И я рассказал им все.
— Ох, Артур! — воскликнула она. — По тебе веревка плачет!
— Я и сам так думал, — признался я.
— Гарри ходил туда сегодня утром, мы думали, они знают что-нибудь. Но они ничего. И дядя Джордж ни слова не сказал…
— Зато вид у него был усталый, — сказал Гарри. — Сколько дряни ты навалил на эту трубу?
— Тонн пять или шесть, — сказал я. Потом подумал. — А может, и двадцать.
— Поглядеть на него, так он все шестьдесят перекидал, — заметил Гарри.
— О господи, — сказала моя старуха. — Ты же мог их убить. Они теперь, конечно, потянут тебя в суд… И газеты раззвонят это на весь город…
— Ну уж нет, — сказал Гарри. — Они и не пикнут… даже там, на участке, и то их засмеют — заживо похороненные! Я человек равнодушный, но хотелось бы мне поглядеть на это… Когда они, наконец, откопались…
— Каждый скинул фунтов по четырнадцать, — сказала моя старуха.
— А на руках мозоли и спины в ссадинах, — сказал Жилец.

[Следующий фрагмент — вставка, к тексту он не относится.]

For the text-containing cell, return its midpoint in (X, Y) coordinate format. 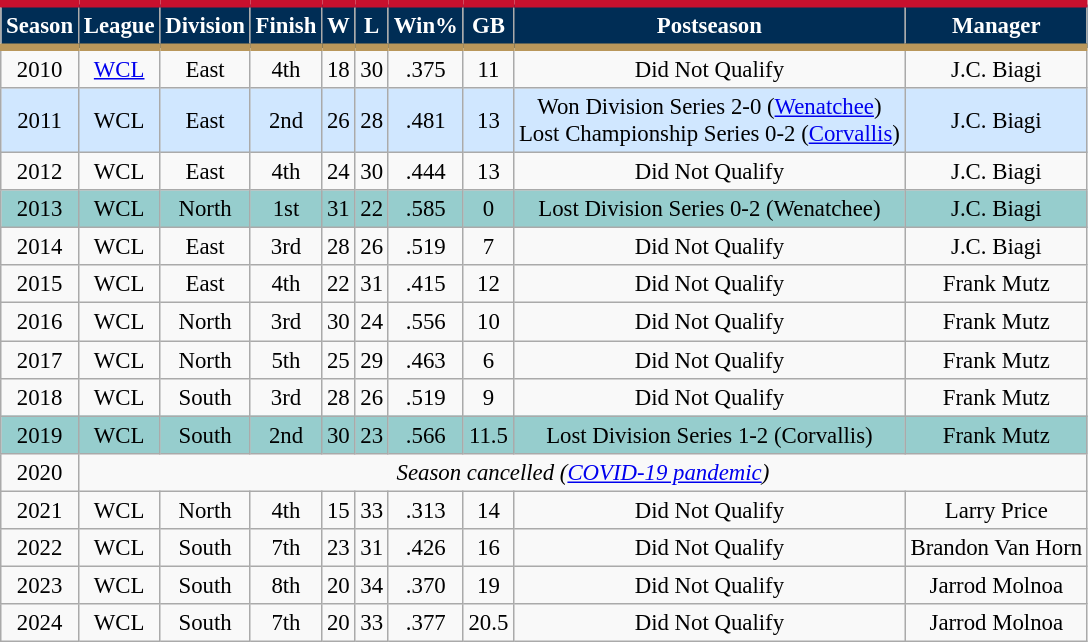
29 (372, 360)
2018 (40, 397)
7 (488, 247)
5th (286, 360)
2024 (40, 623)
Lost Division Series 0-2 (Wenatchee) (710, 209)
0 (488, 209)
Brandon Van Horn (996, 548)
Postseason (710, 26)
2014 (40, 247)
15 (338, 510)
11 (488, 68)
Season (40, 26)
2017 (40, 360)
14 (488, 510)
2012 (40, 172)
Manager (996, 26)
Win% (426, 26)
2023 (40, 585)
2010 (40, 68)
18 (338, 68)
.313 (426, 510)
.375 (426, 68)
2021 (40, 510)
.585 (426, 209)
2022 (40, 548)
1st (286, 209)
.556 (426, 322)
W (338, 26)
19 (488, 585)
2016 (40, 322)
2011 (40, 120)
.370 (426, 585)
.566 (426, 435)
.426 (426, 548)
Won Division Series 2-0 (Wenatchee) Lost Championship Series 0-2 (Corvallis) (710, 120)
11.5 (488, 435)
.481 (426, 120)
.444 (426, 172)
.463 (426, 360)
Division (205, 26)
20.5 (488, 623)
.415 (426, 285)
10 (488, 322)
8th (286, 585)
Season cancelled (COVID-19 pandemic) (582, 472)
6 (488, 360)
2019 (40, 435)
.377 (426, 623)
16 (488, 548)
25 (338, 360)
L (372, 26)
12 (488, 285)
Finish (286, 26)
2020 (40, 472)
League (118, 26)
34 (372, 585)
GB (488, 26)
2013 (40, 209)
2015 (40, 285)
9 (488, 397)
Lost Division Series 1-2 (Corvallis) (710, 435)
Larry Price (996, 510)
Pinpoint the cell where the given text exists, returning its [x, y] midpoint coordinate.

— Теперь мы в расчете, — сказал я.
И мы засмеялись так, как не смеялись со времен улиток, но на этот раз все смеялись вместе… А это и есть семья.
3
И вот благодаря старине Гарри, который расхвалил меня управляющему, сказал, что я специалист по машинам, аварийный монтер и механик, каких поискать, я очутился на сардинной фабрике на месте моего приятеля Носаря, который вдруг ушел оттуда. Работенка незавидная, но все-таки лучше, чем стоять весь день на месте да нюхать запах рыбы и прованского масла. А впрочем, неизвестно еще, что лучше. Носишься сломя голову, и все равно от этого запаха не убежишь, едва выйдешь за ворота, как от тебя вонь идет во все стороны. Нет ничего вкусней бутерброда с маслом и хорошей сардинкой, но если ее кладут не на хлеб, а на человека, то все нутро переворачивается, и я понял почему Гарри любил ходить домой пешком, не спеша.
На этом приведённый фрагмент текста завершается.